In the records below, find the line containing "Instruction: Click the line 'I feel scared.'"; give it again exactly, along with every line that follows, and nothing else.

Records drawn from a dataset:
┏━━

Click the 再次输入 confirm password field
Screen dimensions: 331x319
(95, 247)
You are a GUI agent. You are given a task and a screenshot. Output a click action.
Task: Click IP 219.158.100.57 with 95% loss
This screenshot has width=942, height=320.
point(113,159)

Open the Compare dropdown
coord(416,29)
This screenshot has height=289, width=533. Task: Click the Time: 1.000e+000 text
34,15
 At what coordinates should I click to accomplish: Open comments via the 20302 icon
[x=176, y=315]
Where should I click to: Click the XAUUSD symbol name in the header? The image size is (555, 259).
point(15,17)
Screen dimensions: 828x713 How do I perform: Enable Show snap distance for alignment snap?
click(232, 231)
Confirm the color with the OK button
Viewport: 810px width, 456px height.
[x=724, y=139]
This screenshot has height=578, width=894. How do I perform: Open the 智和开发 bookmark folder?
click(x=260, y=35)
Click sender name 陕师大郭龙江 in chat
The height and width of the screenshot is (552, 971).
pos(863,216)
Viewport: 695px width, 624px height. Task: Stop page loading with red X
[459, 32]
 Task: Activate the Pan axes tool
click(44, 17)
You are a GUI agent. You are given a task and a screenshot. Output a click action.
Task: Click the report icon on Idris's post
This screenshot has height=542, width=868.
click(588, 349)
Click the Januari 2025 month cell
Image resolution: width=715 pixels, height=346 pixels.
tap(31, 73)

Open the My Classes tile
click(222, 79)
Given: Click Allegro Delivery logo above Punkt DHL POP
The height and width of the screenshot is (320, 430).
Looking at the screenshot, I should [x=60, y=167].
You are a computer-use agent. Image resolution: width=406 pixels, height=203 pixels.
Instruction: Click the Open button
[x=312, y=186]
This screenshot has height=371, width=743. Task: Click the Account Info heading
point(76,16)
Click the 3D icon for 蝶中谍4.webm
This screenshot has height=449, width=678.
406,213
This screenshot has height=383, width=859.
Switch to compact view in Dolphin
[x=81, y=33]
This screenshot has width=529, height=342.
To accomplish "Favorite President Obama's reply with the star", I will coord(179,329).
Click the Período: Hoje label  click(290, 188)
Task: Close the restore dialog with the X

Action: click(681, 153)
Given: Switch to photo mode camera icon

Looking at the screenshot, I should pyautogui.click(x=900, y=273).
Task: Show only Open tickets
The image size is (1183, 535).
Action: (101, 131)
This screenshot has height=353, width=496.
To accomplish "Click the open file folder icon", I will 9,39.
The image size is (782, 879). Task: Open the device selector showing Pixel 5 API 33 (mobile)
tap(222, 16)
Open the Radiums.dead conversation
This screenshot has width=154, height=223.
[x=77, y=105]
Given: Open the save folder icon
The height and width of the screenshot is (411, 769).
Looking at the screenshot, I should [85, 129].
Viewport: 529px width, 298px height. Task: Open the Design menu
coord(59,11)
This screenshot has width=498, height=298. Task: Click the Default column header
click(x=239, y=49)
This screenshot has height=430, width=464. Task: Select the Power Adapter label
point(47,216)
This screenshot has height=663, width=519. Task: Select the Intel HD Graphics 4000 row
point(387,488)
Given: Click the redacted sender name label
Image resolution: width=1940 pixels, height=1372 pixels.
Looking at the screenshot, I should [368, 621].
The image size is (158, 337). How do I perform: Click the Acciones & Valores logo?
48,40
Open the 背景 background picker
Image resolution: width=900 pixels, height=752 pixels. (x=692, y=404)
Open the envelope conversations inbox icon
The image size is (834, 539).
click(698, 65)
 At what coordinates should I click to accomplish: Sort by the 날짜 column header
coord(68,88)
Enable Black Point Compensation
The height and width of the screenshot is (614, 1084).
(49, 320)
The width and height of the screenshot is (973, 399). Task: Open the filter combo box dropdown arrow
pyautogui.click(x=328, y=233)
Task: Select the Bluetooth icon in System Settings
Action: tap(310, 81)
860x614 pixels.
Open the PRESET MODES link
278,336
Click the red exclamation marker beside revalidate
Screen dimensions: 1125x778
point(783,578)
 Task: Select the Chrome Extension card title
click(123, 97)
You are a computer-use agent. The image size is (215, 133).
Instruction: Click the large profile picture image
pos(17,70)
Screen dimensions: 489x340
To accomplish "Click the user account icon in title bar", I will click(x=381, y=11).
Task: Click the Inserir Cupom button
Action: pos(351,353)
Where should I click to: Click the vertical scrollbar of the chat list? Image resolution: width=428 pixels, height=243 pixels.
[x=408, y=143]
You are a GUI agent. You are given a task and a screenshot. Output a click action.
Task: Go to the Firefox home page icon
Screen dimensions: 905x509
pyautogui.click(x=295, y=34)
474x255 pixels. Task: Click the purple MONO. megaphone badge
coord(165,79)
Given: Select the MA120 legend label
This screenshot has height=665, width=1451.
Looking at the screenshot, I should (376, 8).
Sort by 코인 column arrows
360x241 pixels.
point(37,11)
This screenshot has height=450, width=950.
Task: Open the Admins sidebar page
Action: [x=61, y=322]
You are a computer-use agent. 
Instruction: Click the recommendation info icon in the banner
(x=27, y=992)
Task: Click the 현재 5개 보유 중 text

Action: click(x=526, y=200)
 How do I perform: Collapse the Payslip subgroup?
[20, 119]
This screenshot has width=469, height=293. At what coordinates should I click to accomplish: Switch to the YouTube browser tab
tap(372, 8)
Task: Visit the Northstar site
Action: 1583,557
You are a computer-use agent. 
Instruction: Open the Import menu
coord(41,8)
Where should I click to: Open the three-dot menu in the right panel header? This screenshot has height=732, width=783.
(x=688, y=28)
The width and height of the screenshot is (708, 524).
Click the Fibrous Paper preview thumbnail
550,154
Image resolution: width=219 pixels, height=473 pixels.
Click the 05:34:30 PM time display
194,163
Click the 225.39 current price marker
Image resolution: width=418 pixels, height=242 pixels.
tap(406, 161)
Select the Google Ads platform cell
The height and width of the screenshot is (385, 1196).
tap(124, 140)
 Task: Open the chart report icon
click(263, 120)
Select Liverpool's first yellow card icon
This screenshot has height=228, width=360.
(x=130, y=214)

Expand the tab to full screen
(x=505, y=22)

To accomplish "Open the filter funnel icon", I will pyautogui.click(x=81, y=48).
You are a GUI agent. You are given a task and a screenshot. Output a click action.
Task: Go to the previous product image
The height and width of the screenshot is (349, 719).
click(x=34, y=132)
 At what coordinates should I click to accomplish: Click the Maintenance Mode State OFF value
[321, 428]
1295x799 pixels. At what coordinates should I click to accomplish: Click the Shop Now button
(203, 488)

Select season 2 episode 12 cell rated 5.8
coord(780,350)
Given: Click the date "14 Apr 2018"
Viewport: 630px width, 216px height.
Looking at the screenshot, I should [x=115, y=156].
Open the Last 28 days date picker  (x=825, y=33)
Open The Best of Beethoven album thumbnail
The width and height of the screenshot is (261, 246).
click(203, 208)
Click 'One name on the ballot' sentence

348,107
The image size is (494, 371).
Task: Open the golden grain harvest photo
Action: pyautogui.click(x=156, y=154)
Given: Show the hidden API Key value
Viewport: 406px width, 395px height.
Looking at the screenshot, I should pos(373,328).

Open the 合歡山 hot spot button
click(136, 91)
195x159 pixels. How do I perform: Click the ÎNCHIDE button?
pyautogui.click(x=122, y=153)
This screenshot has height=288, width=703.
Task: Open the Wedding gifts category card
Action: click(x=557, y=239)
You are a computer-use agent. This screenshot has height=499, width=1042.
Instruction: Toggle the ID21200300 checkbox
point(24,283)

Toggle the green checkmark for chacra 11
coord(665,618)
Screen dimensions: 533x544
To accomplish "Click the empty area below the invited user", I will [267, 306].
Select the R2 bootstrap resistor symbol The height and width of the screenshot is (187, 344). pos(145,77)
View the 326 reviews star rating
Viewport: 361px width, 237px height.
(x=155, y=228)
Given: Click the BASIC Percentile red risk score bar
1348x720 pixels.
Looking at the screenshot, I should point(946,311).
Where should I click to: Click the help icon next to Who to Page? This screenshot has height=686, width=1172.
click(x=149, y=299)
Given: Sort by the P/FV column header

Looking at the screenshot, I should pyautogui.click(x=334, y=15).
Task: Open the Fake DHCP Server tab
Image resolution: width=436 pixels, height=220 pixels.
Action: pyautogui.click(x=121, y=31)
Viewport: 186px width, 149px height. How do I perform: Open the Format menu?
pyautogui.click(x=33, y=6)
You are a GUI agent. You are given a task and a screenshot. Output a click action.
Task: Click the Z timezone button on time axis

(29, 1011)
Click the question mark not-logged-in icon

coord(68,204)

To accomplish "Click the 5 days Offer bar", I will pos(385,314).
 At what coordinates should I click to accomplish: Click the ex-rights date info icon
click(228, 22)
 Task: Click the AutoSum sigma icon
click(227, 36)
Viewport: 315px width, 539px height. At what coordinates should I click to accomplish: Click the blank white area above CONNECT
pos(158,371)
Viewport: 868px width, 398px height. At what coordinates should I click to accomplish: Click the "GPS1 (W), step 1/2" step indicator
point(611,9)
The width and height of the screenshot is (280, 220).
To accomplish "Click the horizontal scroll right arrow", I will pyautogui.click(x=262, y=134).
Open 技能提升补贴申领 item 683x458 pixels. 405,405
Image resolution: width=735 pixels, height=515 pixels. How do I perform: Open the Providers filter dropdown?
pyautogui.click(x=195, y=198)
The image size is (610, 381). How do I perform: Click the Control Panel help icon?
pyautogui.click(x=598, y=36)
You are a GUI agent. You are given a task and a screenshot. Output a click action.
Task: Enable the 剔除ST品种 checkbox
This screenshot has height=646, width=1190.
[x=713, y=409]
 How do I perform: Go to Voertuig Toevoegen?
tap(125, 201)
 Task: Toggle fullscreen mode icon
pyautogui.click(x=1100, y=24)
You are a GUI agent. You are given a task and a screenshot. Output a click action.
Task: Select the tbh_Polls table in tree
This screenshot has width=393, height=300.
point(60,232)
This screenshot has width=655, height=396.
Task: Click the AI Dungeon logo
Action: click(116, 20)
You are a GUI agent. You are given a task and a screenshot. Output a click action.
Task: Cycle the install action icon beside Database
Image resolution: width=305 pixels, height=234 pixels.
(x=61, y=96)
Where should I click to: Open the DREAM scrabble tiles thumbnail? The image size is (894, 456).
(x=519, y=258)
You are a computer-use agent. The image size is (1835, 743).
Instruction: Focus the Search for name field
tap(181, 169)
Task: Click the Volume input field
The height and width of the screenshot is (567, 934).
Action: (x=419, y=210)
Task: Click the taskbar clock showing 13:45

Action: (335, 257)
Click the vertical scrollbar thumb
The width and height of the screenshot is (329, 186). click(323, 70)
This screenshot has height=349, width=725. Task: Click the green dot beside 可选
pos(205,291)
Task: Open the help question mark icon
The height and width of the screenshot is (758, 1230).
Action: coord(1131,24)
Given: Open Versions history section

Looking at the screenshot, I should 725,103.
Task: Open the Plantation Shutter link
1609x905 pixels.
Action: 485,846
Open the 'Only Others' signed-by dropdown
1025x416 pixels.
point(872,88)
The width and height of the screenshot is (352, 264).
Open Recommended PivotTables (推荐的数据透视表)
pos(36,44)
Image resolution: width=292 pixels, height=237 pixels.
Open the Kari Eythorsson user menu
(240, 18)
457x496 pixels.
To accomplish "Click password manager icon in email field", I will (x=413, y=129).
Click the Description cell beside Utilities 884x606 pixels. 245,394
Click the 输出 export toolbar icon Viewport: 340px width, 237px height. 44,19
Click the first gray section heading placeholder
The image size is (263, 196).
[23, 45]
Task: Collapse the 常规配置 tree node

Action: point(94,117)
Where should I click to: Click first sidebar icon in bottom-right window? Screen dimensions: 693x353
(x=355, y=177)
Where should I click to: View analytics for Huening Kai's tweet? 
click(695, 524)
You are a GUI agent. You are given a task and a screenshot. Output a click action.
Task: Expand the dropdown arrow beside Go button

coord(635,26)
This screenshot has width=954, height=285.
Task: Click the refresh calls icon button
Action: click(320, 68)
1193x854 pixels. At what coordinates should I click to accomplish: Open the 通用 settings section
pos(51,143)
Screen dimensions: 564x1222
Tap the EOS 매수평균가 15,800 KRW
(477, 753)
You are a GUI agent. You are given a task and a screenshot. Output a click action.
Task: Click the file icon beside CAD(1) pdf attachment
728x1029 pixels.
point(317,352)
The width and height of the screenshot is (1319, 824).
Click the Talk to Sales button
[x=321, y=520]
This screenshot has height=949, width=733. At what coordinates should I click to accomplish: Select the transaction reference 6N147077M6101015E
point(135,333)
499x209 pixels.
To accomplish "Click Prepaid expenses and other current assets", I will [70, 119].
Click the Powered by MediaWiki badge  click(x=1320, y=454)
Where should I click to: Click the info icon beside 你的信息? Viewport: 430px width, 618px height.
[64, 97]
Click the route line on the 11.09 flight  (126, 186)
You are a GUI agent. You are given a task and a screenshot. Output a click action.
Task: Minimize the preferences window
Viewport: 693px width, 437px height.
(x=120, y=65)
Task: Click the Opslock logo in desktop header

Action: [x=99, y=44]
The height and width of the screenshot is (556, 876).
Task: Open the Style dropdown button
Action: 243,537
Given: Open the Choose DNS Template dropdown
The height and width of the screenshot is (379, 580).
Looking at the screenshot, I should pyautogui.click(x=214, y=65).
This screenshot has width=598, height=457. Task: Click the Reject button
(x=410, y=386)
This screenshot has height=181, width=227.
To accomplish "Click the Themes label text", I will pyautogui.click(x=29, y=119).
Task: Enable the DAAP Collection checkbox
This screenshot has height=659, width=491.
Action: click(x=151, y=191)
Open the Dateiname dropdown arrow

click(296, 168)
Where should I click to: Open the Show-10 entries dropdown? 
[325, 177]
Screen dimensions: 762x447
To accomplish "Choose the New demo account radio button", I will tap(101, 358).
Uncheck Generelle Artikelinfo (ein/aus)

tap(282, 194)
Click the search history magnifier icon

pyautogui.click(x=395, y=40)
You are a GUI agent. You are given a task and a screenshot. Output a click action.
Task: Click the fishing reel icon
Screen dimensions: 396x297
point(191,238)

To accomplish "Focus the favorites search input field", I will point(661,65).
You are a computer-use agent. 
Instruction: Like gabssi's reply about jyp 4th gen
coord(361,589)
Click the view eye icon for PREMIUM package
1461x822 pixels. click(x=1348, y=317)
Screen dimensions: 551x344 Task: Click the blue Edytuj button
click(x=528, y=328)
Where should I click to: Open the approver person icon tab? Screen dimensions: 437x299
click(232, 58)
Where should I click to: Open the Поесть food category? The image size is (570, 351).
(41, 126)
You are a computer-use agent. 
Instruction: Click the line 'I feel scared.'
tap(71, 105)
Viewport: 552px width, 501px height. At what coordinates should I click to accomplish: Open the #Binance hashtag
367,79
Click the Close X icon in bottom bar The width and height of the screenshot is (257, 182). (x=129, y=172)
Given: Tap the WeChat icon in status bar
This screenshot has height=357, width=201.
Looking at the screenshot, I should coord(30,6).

┗━━

### Response
Instruction: Click the line 'I feel scared.'
tap(71, 105)
Viewport: 552px width, 501px height. At what coordinates should I click to accomplish: Open the #Binance hashtag
367,79
Click the Close X icon in bottom bar The width and height of the screenshot is (257, 182). (x=129, y=172)
Given: Tap the WeChat icon in status bar
This screenshot has height=357, width=201.
Looking at the screenshot, I should coord(30,6).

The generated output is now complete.